### What the task asks
Copy the entries word for word, starting with the line that contains "Click the green bullet beside 规则类型 step" and continuing through the line that contains "tap(265, 105)".
# START OF Data rows
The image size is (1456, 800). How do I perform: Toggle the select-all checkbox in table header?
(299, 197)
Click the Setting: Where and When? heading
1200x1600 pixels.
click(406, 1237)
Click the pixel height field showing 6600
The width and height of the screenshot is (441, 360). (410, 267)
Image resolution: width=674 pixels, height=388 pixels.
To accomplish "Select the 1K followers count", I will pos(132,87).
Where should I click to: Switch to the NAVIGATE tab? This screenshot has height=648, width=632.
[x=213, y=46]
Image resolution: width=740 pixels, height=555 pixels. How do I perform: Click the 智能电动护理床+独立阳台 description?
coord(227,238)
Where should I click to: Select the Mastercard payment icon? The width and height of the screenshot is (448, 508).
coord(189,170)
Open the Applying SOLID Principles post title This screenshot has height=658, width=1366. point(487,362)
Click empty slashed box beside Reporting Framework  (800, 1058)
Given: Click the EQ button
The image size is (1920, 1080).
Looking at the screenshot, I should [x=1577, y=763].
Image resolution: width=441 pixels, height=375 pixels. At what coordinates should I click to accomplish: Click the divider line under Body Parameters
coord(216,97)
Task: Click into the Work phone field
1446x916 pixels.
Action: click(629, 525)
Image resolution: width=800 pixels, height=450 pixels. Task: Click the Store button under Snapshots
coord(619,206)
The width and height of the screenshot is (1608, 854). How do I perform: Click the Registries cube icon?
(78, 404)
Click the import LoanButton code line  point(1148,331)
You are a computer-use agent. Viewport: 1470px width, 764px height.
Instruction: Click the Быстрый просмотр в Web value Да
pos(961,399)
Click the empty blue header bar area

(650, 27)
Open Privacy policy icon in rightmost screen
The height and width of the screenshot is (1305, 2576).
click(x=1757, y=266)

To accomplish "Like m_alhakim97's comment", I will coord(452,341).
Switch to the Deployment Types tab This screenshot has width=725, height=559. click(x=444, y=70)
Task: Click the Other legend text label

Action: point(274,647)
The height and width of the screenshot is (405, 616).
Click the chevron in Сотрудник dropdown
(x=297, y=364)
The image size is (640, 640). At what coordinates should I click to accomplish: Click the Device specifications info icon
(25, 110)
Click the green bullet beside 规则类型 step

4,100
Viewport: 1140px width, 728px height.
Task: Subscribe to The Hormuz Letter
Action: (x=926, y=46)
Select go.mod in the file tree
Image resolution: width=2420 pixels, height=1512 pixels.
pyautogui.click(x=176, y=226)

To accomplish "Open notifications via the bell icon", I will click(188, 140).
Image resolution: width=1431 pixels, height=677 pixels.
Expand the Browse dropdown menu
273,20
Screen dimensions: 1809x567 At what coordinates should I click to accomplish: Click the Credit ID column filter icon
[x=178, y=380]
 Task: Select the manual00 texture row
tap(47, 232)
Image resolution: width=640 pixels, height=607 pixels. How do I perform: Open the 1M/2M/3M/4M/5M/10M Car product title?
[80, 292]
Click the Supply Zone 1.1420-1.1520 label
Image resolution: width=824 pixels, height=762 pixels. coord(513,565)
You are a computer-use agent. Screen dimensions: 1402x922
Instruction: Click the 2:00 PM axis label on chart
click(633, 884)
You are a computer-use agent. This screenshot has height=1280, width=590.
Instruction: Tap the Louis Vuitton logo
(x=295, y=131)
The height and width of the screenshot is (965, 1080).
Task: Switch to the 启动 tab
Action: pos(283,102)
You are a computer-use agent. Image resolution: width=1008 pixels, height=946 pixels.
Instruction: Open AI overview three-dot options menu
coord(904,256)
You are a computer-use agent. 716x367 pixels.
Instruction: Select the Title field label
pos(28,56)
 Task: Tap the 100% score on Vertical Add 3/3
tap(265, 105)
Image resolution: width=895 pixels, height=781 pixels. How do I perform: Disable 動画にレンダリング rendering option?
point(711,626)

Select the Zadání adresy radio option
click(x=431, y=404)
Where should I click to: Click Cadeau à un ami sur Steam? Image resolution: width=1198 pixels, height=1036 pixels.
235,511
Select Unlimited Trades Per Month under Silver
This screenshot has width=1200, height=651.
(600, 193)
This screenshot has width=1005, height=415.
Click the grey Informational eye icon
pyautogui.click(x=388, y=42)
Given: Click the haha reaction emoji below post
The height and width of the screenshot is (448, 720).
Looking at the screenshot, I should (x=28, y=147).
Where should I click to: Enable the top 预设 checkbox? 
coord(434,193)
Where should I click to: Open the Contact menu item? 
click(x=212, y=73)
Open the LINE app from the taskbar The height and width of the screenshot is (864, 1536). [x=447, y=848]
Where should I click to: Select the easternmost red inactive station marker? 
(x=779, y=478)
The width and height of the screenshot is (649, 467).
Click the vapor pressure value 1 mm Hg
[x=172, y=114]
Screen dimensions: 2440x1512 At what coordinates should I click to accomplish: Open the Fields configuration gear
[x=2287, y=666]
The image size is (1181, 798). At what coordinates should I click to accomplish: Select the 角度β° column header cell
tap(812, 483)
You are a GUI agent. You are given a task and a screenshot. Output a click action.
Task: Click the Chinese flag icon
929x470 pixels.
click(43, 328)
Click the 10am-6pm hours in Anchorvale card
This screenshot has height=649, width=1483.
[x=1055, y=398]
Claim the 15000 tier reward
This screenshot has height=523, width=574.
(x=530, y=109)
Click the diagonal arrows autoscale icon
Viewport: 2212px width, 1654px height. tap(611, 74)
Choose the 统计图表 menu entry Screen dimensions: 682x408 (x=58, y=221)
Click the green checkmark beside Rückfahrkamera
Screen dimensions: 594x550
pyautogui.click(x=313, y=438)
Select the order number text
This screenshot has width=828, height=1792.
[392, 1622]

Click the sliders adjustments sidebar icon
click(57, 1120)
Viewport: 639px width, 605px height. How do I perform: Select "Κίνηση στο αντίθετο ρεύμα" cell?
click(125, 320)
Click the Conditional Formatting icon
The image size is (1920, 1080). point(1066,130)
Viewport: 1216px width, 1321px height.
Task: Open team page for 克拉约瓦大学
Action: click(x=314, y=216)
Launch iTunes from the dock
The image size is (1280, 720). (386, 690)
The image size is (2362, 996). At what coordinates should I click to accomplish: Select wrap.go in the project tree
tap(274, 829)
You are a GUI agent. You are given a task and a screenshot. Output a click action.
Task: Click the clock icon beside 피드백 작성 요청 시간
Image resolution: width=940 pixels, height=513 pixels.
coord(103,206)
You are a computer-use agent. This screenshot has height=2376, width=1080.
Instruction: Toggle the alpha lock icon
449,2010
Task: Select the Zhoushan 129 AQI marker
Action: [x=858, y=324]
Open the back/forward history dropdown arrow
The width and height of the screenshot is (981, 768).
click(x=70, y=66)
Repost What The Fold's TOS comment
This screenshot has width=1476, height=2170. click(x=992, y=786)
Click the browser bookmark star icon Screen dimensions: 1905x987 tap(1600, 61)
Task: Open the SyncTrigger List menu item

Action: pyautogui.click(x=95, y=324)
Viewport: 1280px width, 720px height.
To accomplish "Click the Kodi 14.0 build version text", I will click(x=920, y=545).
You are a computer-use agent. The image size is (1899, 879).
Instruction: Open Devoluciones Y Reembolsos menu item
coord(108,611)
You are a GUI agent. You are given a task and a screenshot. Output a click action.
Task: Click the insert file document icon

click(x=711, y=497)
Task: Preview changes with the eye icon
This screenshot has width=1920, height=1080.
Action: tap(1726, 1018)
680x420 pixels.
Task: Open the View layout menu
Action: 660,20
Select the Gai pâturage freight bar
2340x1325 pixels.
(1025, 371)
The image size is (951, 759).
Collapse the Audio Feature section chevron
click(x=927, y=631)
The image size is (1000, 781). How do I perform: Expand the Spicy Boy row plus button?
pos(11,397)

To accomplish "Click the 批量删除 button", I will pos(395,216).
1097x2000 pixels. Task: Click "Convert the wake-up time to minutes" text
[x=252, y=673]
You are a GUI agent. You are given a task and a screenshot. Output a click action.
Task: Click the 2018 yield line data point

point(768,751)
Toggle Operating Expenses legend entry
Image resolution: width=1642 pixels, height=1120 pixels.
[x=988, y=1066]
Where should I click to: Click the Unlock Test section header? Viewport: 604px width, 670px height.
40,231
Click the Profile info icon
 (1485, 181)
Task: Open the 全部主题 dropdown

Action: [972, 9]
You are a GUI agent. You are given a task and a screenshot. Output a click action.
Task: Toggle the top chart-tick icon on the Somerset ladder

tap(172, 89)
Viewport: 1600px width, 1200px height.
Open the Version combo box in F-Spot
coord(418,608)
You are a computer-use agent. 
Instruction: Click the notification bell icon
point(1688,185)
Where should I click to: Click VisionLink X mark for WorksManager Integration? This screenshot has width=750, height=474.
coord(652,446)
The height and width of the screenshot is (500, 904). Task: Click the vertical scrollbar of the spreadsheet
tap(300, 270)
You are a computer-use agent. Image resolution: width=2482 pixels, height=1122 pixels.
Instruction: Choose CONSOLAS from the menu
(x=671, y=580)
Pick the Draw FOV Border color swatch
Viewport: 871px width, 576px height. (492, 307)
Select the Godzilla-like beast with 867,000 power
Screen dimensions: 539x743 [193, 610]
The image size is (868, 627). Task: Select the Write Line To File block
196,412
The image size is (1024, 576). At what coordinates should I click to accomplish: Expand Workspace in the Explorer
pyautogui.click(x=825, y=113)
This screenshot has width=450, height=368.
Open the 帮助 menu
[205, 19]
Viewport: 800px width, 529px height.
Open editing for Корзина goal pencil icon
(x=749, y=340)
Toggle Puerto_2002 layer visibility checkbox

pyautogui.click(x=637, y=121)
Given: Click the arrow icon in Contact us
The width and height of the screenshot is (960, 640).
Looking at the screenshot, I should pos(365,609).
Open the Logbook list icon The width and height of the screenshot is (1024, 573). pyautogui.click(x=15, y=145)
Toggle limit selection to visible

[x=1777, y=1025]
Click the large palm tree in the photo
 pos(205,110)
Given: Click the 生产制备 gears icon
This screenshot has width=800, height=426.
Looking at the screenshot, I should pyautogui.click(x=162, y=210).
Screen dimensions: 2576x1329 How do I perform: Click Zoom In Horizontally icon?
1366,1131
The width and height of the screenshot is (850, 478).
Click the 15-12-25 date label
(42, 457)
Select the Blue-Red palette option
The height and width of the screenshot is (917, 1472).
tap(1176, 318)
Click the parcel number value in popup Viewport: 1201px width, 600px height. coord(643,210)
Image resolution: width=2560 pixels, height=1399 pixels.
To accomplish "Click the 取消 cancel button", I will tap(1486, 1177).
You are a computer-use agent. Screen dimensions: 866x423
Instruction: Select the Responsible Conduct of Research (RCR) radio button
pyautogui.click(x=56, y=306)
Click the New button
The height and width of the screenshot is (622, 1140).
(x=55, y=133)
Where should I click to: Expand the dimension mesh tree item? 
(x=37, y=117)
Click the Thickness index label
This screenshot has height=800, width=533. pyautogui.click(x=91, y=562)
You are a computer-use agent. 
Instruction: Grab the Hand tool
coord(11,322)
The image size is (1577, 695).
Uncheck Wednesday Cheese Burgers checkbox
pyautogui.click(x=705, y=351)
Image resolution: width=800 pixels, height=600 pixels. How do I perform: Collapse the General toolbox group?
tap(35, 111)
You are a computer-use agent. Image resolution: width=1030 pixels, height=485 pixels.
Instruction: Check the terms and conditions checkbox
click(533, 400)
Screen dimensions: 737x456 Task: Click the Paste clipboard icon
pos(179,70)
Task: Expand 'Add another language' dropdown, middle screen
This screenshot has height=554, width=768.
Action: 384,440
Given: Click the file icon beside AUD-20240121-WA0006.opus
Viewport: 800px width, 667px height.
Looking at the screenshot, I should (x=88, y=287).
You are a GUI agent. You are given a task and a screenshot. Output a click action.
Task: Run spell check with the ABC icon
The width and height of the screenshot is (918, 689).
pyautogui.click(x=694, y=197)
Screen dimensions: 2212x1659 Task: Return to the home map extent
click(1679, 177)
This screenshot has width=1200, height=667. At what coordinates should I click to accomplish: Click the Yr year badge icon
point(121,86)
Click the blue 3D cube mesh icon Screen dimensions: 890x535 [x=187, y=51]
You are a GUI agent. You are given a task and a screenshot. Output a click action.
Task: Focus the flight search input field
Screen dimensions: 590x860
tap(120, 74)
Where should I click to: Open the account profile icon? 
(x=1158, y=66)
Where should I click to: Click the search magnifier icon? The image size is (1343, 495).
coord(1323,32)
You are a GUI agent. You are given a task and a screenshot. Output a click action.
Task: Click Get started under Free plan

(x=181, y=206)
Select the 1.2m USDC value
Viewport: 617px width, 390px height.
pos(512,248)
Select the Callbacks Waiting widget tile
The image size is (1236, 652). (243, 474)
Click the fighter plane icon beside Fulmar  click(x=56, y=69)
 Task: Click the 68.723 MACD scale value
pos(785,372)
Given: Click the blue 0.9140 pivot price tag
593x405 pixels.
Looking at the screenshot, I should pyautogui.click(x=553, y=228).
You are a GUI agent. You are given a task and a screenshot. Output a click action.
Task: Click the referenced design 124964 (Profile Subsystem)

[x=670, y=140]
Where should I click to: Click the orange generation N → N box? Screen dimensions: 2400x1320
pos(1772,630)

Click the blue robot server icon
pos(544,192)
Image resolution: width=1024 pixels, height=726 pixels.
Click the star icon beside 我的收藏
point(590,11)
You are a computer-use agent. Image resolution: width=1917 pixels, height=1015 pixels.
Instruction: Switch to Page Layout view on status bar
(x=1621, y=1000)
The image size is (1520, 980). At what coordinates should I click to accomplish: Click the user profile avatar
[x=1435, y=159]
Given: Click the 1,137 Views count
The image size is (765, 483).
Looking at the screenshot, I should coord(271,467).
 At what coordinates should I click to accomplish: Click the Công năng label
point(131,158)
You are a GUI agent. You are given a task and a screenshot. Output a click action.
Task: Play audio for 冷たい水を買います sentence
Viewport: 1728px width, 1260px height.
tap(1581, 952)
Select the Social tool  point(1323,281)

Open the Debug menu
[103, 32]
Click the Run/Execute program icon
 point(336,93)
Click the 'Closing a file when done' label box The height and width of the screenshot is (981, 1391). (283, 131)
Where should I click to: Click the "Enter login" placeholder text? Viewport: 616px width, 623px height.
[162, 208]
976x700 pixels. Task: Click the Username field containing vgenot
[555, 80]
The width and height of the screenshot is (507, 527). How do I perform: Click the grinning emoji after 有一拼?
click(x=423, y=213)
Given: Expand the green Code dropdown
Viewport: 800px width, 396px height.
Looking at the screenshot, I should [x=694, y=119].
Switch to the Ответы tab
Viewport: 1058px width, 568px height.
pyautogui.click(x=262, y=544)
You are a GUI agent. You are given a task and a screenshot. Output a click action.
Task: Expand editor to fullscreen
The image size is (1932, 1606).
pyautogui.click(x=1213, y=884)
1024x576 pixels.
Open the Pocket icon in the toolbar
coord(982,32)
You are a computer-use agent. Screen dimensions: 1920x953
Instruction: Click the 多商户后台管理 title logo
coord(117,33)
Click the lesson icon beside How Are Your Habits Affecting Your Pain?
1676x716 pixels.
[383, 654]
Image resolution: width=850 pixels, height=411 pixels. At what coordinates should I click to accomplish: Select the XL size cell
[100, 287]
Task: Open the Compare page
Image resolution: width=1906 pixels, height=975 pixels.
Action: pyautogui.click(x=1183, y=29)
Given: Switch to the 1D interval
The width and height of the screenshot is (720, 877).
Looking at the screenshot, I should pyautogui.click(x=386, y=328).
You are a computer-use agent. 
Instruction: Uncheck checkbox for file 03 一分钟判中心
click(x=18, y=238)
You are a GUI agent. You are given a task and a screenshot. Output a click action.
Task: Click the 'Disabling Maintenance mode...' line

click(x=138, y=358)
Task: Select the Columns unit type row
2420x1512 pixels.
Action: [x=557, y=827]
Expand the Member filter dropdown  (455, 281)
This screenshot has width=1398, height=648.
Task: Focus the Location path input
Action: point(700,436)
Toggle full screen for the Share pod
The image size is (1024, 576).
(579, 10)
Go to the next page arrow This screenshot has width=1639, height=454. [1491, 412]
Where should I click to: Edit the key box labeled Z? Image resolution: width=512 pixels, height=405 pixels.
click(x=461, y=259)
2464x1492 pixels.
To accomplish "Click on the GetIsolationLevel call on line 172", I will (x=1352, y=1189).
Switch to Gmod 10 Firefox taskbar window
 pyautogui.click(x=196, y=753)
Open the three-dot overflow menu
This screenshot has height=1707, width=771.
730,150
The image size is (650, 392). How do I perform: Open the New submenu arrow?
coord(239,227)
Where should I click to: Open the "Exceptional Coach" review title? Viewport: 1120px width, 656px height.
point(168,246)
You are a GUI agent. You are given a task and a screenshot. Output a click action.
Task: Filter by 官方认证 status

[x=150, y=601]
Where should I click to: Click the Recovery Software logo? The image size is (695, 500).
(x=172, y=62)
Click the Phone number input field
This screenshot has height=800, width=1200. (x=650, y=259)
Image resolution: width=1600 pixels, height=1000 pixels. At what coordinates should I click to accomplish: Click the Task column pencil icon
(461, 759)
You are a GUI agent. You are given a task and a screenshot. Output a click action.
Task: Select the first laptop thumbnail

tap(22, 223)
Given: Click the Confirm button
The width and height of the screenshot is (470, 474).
# END OF Data rows
### Answer in full
Click the green bullet beside 规则类型 step

4,100
Viewport: 1140px width, 728px height.
Task: Subscribe to The Hormuz Letter
Action: (x=926, y=46)
Select go.mod in the file tree
Image resolution: width=2420 pixels, height=1512 pixels.
pyautogui.click(x=176, y=226)

To accomplish "Open notifications via the bell icon", I will click(188, 140).
Image resolution: width=1431 pixels, height=677 pixels.
Expand the Browse dropdown menu
273,20
Screen dimensions: 1809x567 At what coordinates should I click to accomplish: Click the Credit ID column filter icon
[x=178, y=380]
 Task: Select the manual00 texture row
tap(47, 232)
Image resolution: width=640 pixels, height=607 pixels. How do I perform: Open the 1M/2M/3M/4M/5M/10M Car product title?
[80, 292]
Click the Supply Zone 1.1420-1.1520 label
Image resolution: width=824 pixels, height=762 pixels. coord(513,565)
You are a computer-use agent. Screen dimensions: 1402x922
Instruction: Click the 2:00 PM axis label on chart
click(633, 884)
You are a computer-use agent. This screenshot has height=1280, width=590.
Instruction: Tap the Louis Vuitton logo
(x=295, y=131)
The height and width of the screenshot is (965, 1080).
Task: Switch to the 启动 tab
Action: pos(283,102)
You are a computer-use agent. Image resolution: width=1008 pixels, height=946 pixels.
Instruction: Open AI overview three-dot options menu
coord(904,256)
You are a computer-use agent. 716x367 pixels.
Instruction: Select the Title field label
pos(28,56)
 Task: Tap the 100% score on Vertical Add 3/3
tap(265, 105)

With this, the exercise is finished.